▸ WHAT TO DO:
Output all of the material once more, so that every line matches the original exactly.

▸ EXERCISE MATERIALS:

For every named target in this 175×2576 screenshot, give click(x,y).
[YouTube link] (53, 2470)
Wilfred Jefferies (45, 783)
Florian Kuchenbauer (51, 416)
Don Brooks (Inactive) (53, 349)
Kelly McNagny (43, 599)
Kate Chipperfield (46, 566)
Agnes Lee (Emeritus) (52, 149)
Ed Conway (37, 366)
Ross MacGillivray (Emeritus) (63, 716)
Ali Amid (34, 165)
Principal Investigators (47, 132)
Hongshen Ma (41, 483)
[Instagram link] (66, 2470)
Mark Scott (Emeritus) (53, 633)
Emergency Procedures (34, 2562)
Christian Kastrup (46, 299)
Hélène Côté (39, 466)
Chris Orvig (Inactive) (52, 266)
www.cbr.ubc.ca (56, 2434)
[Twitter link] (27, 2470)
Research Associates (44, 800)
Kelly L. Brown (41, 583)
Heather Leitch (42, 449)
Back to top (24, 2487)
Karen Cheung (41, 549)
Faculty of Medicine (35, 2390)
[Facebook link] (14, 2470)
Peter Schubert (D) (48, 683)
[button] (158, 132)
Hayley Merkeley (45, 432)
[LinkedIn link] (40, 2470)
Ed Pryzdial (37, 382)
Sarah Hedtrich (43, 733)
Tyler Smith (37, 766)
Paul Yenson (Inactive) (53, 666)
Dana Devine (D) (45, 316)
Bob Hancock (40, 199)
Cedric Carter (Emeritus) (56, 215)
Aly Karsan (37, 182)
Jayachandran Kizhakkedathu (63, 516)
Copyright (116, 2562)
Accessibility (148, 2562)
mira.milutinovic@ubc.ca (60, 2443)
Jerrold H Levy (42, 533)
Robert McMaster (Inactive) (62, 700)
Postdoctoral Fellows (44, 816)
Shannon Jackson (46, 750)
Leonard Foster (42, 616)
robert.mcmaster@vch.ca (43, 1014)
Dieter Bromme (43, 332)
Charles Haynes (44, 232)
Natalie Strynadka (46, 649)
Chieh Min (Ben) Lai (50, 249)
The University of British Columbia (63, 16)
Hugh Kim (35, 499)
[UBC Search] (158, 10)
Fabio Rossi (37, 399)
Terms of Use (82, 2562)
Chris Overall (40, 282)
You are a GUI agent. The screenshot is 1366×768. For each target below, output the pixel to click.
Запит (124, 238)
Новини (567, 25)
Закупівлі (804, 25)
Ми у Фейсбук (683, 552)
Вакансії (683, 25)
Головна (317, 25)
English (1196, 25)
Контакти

▸ COMPLETED EXERCISE:
For every named target in this 175×2576 screenshot, give click(x,y).
[YouTube link] (53, 2470)
Wilfred Jefferies (45, 783)
Florian Kuchenbauer (51, 416)
Don Brooks (Inactive) (53, 349)
Kelly McNagny (43, 599)
Kate Chipperfield (46, 566)
Agnes Lee (Emeritus) (52, 149)
Ed Conway (37, 366)
Ross MacGillivray (Emeritus) (63, 716)
Ali Amid (34, 165)
Principal Investigators (47, 132)
Hongshen Ma (41, 483)
[Instagram link] (66, 2470)
Mark Scott (Emeritus) (53, 633)
Emergency Procedures (34, 2562)
Christian Kastrup (46, 299)
Hélène Côté (39, 466)
Chris Orvig (Inactive) (52, 266)
www.cbr.ubc.ca (56, 2434)
[Twitter link] (27, 2470)
Research Associates (44, 800)
Kelly L. Brown (41, 583)
Heather Leitch (42, 449)
Back to top (24, 2487)
Karen Cheung (41, 549)
Faculty of Medicine (35, 2390)
[Facebook link] (14, 2470)
Peter Schubert (D) (48, 683)
[button] (158, 132)
Hayley Merkeley (45, 432)
[LinkedIn link] (40, 2470)
Ed Pryzdial (37, 382)
Sarah Hedtrich (43, 733)
Tyler Smith (37, 766)
Paul Yenson (Inactive) (53, 666)
Dana Devine (D) (45, 316)
Bob Hancock (40, 199)
Cedric Carter (Emeritus) (56, 215)
Aly Karsan (37, 182)
Jayachandran Kizhakkedathu (63, 516)
Copyright (116, 2562)
Accessibility (148, 2562)
mira.milutinovic@ubc.ca (60, 2443)
Jerrold H Levy (42, 533)
Robert McMaster (Inactive) (62, 700)
Postdoctoral Fellows (44, 816)
Shannon Jackson (46, 750)
Leonard Foster (42, 616)
robert.mcmaster@vch.ca (43, 1014)
Dieter Bromme (43, 332)
Charles Haynes (44, 232)
Natalie Strynadka (46, 649)
Chieh Min (Ben) Lai (50, 249)
The University of British Columbia (63, 16)
Hugh Kim (35, 499)
[UBC Search] (158, 10)
Fabio Rossi (37, 399)
Terms of Use (82, 2562)
Chris Overall (40, 282)
You are a GUI agent. The screenshot is 1366×768. For each target below, output the pixel to click.
Запит (124, 238)
Новини (567, 25)
Закупівлі (804, 25)
Ми у Фейсбук (683, 552)
Вакансії (683, 25)
Головна (317, 25)
English (1196, 25)
Контакти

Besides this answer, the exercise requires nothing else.